Lift out each line of the data that holds "pixels".
___ EXTRACTED MATERIAL ___
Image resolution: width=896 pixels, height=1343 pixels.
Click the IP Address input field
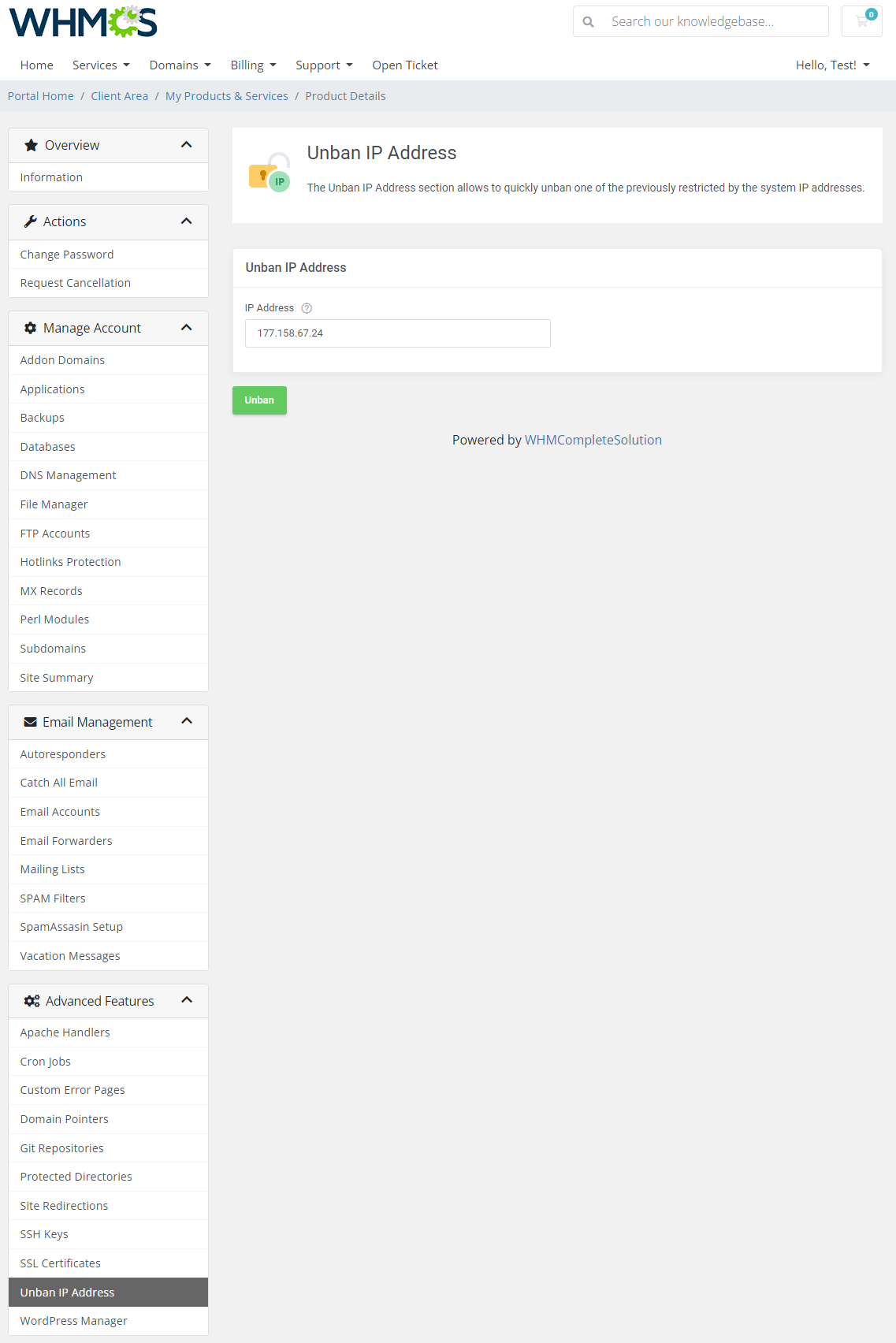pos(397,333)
___
___ EXTRACTED MATERIAL ___
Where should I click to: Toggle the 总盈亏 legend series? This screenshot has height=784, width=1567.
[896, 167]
___
___ EXTRACTED MATERIAL ___
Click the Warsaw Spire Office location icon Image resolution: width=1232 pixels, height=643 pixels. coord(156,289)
___
(RESPONSE):
Image resolution: width=896 pixels, height=1343 pixels.
Click the Warsaw Spire Office location icon Image resolution: width=1232 pixels, height=643 pixels. coord(156,289)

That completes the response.